[O que fazer] Edite o texto sobre os filmes, com tudo desde "A Febre (2019)" até "tikuna. Disponível para ser assistido no streaming da Netflix.", e troque "vigilante" por "segurança".

[Texto do exercício]

========================================

A Febre (2019) – dirigido por Maya Da-Rin, conta a história de Justino, um indígena Desana de 45 anos que trabalha como vigilante no porto de cargas de Manaus. Desde a morte de sua esposa, sua principal companhia é a sua filha mais nova, com quem vive uma casa modesta na periferia. Enquanto Vanessa se prepara para estudar medicina em Brasília, Justino é tomado por uma misteriosa febre que o levará de volta a sua aldeia, de onde partiu vinte anos atrás. É falado em português e nas línguas indígenas tukano e tikuna. Disponível para ser assistido no streaming da Netflix.

      Ex-Pajé (2018) – dirigido por Luiz Bolognesi, conta a história de Perpera Suruí, um ex-pajé que obrigado pela colonização e a imposição de suas crenças o fez renunciar seu dom de cura. Um espelho da realidade, o etnocidio, as imposições e a tentativa de roubar de um povo, sua identidade. Disponível para ser assistido no streaming da Netflix.

========================================

[Trechos dos dados]
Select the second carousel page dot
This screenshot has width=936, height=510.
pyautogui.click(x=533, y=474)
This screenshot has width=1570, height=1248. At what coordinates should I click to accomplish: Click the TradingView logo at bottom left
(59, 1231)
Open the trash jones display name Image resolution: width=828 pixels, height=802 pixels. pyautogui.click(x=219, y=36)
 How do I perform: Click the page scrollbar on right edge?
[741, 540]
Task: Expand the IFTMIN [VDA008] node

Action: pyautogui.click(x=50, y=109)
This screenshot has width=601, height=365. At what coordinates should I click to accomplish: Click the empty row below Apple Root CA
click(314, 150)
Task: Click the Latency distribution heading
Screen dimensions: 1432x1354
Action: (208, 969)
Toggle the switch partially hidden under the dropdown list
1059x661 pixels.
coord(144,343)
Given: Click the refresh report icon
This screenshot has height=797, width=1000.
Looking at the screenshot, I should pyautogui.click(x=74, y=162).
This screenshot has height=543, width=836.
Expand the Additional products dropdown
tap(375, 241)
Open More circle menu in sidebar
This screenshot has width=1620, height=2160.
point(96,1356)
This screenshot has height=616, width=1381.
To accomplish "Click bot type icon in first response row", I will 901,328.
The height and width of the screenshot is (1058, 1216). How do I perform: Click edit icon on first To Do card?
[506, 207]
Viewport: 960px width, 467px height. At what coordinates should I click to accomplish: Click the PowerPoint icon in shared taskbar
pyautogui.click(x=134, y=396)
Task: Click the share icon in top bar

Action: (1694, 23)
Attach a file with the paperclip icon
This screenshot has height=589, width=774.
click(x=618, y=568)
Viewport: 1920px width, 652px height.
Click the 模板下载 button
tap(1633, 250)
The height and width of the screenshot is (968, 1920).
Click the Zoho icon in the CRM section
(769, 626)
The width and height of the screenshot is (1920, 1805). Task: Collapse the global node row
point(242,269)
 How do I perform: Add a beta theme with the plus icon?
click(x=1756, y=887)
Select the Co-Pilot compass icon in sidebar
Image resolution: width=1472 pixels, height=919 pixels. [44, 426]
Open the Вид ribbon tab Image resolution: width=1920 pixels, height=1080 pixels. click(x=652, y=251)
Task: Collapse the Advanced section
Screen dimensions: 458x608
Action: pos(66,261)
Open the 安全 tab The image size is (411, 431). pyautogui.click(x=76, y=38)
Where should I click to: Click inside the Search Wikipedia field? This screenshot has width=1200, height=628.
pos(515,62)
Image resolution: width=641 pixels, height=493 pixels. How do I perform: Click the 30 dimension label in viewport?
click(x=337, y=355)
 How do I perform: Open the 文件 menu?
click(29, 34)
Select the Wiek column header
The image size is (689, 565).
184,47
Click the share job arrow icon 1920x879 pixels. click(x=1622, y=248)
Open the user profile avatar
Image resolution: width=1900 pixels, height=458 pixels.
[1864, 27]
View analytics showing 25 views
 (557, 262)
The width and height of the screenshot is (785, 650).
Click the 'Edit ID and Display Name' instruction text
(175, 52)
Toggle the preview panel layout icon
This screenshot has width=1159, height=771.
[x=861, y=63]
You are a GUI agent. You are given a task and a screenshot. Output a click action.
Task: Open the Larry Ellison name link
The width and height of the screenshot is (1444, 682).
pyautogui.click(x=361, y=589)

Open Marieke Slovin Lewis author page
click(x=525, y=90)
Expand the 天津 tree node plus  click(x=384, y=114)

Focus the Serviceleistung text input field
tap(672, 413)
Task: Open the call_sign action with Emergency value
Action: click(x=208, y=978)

========================================

[Resposta]
A Febre (2019) – dirigido por Maya Da-Rin, conta a história de Justino, um indígena Desana de 45 anos que trabalha como segurança no porto de cargas de Manaus. Desde a morte de sua esposa, sua principal companhia é a sua filha mais nova, com quem vive uma casa modesta na periferia. Enquanto Vanessa se prepara para estudar medicina em Brasília, Justino é tomado por uma misteriosa febre que o levará de volta a sua aldeia, de onde partiu vinte anos atrás. É falado em português e nas línguas indígenas tukano e tikuna. Disponível para ser assistido no streaming da Netflix.